• SUPPLIED TEXT
------------------------------------------------------------------------

When a gene is active, its DNA sequence is ‘transcribed’ to form a molecule of RNA. Many of these RNAs act as templates for making proteins. But for some genes, the protein molecules are not their final destinations. Their RNA molecules instead help to control gene activity, which can alter the behaviour or the identity of a cell. For example, experiments performed in individual cells suggest that so-called long non-coding RNAs (or lncRNAs for short) guide how stem cells develop into different types of mature cells. However, it is not clear whether lncRNAs play the same critical role in embryos.

------------------------------------------------------------------------

[Stored data]

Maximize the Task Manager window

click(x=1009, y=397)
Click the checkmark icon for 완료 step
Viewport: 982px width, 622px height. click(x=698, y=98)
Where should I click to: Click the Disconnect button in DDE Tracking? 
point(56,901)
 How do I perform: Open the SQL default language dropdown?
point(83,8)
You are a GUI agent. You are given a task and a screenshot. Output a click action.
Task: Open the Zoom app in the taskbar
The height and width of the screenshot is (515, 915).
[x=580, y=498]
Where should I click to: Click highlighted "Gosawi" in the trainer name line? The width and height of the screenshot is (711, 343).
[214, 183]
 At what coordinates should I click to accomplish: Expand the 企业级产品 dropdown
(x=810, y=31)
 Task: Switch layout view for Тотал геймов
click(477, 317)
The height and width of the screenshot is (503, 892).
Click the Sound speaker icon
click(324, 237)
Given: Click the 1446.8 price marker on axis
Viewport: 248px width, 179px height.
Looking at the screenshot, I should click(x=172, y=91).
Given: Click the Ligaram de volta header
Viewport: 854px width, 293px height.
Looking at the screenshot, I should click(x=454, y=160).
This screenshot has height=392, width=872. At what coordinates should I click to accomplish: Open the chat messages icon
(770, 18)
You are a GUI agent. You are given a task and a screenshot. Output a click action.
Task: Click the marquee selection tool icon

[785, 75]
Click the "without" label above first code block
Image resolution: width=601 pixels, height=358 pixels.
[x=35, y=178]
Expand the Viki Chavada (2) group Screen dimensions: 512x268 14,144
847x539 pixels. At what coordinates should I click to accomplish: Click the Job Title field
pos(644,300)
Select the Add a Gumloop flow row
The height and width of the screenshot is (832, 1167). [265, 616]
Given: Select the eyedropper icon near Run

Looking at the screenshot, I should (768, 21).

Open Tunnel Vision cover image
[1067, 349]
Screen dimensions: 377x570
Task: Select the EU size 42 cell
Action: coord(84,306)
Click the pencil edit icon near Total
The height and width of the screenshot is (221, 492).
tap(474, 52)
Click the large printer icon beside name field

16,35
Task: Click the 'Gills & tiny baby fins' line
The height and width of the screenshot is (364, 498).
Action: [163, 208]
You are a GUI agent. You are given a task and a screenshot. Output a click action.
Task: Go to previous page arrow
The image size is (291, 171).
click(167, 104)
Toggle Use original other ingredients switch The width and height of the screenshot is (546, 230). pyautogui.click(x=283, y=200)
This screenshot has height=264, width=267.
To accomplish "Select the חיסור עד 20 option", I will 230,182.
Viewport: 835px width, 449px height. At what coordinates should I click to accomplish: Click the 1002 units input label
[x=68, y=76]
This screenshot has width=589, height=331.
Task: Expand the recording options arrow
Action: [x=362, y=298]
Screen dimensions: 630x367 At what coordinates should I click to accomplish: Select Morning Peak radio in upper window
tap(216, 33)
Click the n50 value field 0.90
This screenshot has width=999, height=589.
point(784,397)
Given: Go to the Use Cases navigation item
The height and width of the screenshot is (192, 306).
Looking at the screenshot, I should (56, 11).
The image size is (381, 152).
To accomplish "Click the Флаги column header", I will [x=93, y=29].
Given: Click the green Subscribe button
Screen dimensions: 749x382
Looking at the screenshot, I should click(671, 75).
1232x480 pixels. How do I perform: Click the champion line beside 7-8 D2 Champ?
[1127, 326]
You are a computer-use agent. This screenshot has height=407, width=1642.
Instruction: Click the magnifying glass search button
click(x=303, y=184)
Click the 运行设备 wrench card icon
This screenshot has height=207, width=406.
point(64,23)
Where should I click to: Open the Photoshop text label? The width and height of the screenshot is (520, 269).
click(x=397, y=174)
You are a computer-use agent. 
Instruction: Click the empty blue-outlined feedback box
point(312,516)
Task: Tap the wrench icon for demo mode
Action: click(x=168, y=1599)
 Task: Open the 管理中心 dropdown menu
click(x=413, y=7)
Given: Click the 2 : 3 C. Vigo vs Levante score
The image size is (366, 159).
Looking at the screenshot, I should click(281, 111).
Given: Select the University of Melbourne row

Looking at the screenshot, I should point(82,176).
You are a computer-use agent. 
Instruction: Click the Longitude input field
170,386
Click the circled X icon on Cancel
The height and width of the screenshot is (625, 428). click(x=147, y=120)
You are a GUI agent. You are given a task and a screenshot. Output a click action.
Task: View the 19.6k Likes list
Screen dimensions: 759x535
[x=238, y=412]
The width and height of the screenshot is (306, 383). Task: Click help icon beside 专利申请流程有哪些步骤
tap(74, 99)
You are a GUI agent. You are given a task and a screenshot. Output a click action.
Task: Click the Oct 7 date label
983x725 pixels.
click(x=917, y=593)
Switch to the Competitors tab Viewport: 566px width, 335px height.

------------------------------------------------------------------------

• PROBLEM A
Using the passage on RNA and gene activity, decide whether each of these statements agrees with it: (i) Many RNAs act as templates for making proteins. (ii) It is established that lncRNAs play the same critical role in embryos. (iii) Experiments in individual cells suggest that lncRNAs guide how stem cells develop into mature cell types. For each, give yes or no and quote the deciding words.
• PROBLEM B
Pick up the passage on RNA and gene activity after its final sentence and write a few more sentences in the same style.

• ANSWER SPACE A
(i) Yes: "Many of these RNAs act as templates for making proteins."
(ii) No: "it is not clear whether lncRNAs play the same critical role in embryos."
(iii) Yes: "experiments performed in individual cells suggest that so-called long non-coding RNAs (or lncRNAs for short) guide how stem cells develop into different types of mature cells."

• ANSWER SPACE B
Yen et al. used embryonic stem cells to model how motor neurons develop in the spinal cord of mouse embryos. This revealed that motor neurons produce large amounts of a specific group of lncRNAs, particularly one called Meg3. Further experiments showed that motor neurons in mouse embryos that lack Meg3 do not correctly silence a set of genes called the Hox genes, which are crucial for laying out the body plans of many different animal embryos. These neurons also incorrectly continue to express genes that are normally active in an early phase of the stem-like cells that make motor neurons.

There is wide interest in how lncRNAs help to regulate embryonic development. With this new knowledge of how Meg3 regulates the activity of Hox genes in motor neurons, research could now be directed toward investigating whether lncRNAs help other tissues to develop in a similar way.